The History major at Illinois State University encourages students to develop both global and multidisciplinary approaches to the study of history and to apply these methods to their studies in other disciplines. Students enrolled in History take the introductory United States History sequence, the introductory European History sequence, 18 hours of electives, and complete a senior seminar.
The ISU History - Social Sciences Education Program has three tenure-track professors from the history department, three non-tenure track History - Social Sciences Education advisors, and instructional assistant professors. The history faculty and staff members work closely with the College of Education while maintaining a direction that effectively prepares history teachers. The Partnership and Mentoring Schools associated with the History Education Program reinforce this direction.
A Minor is recommended for students in the History non-teaching sequence seeking the B.A. Those choosing not to pursue a minor must complete a 9 hour concentration in an area other than History and Foreign Language, with at least three hours at the upper-division level.
The European Studies minor helps prepare students for careers in multiple fields by providing a cohesive program of study in the arts, history, languages, and society of one or more European nations, or by providing a foundation for advanced study in one of several disciplines such as European Union Studies, Fine Arts, European Languages and Literatures, European History, International Business, International Law, International Relations, or Journalism.
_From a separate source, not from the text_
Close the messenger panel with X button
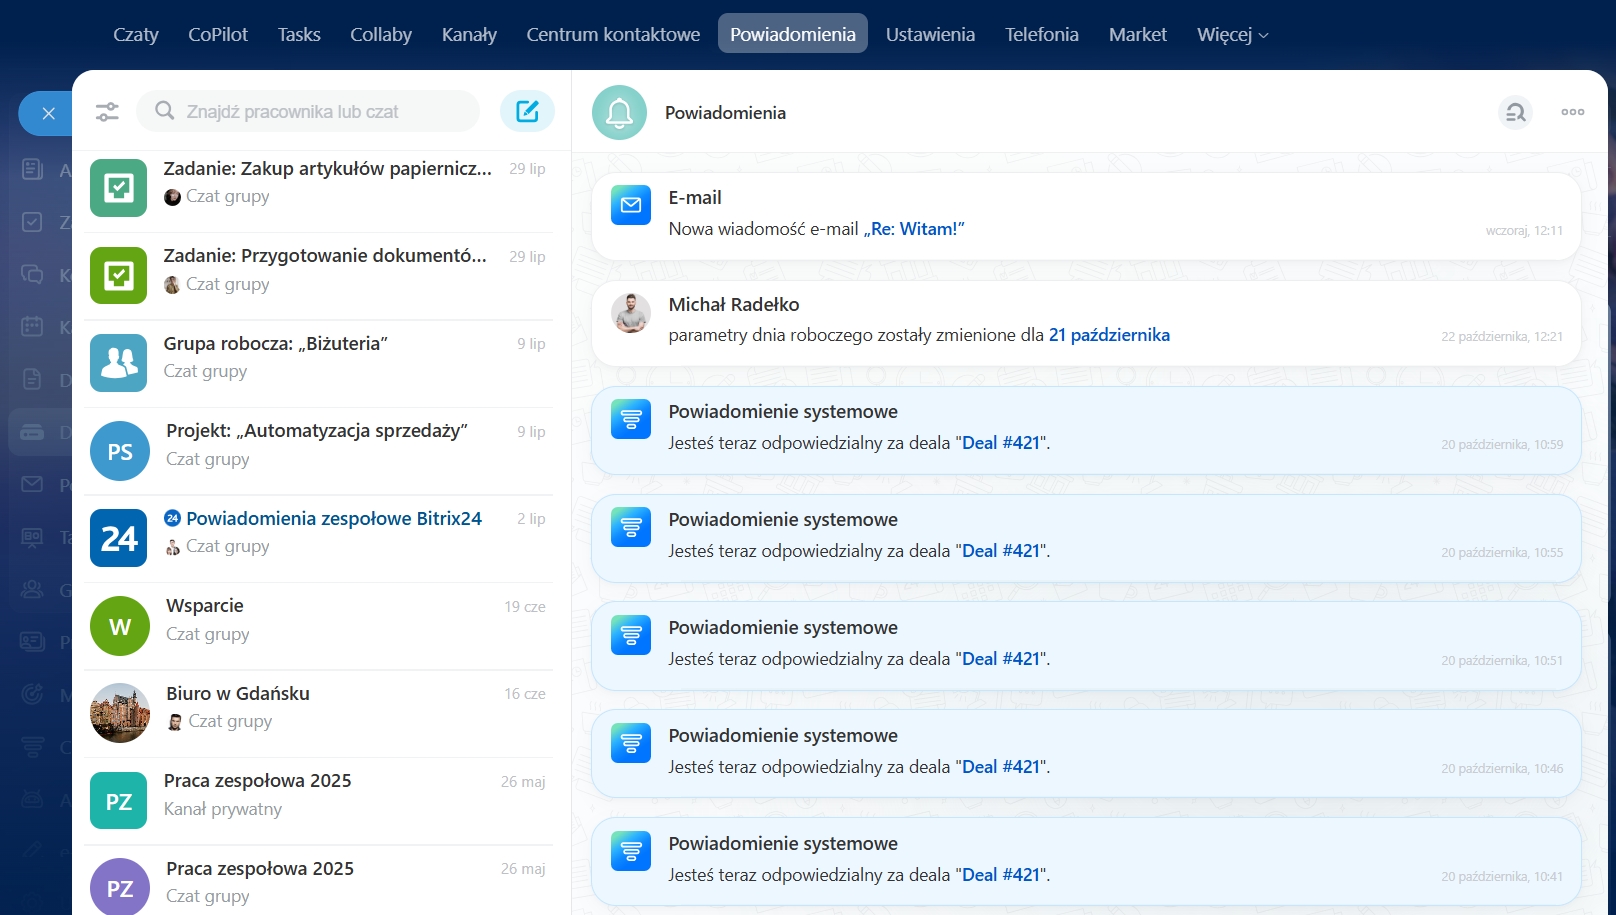 coord(48,114)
Over the past several years the Department of History at Illinois State University has developed a challenging and unusually flexible masters-level graduate program. We encourage our students to explore not only American, European, ancient history, and the histories of South America to the Far and Near East, but also to take courses outside of history in other disciplines as they decide what careers they might pursue or as they develop their credentials in existing careers. The forty to fifty full and part-time students in our program graduate very well positioned to make use of their degrees in a variety of different ways.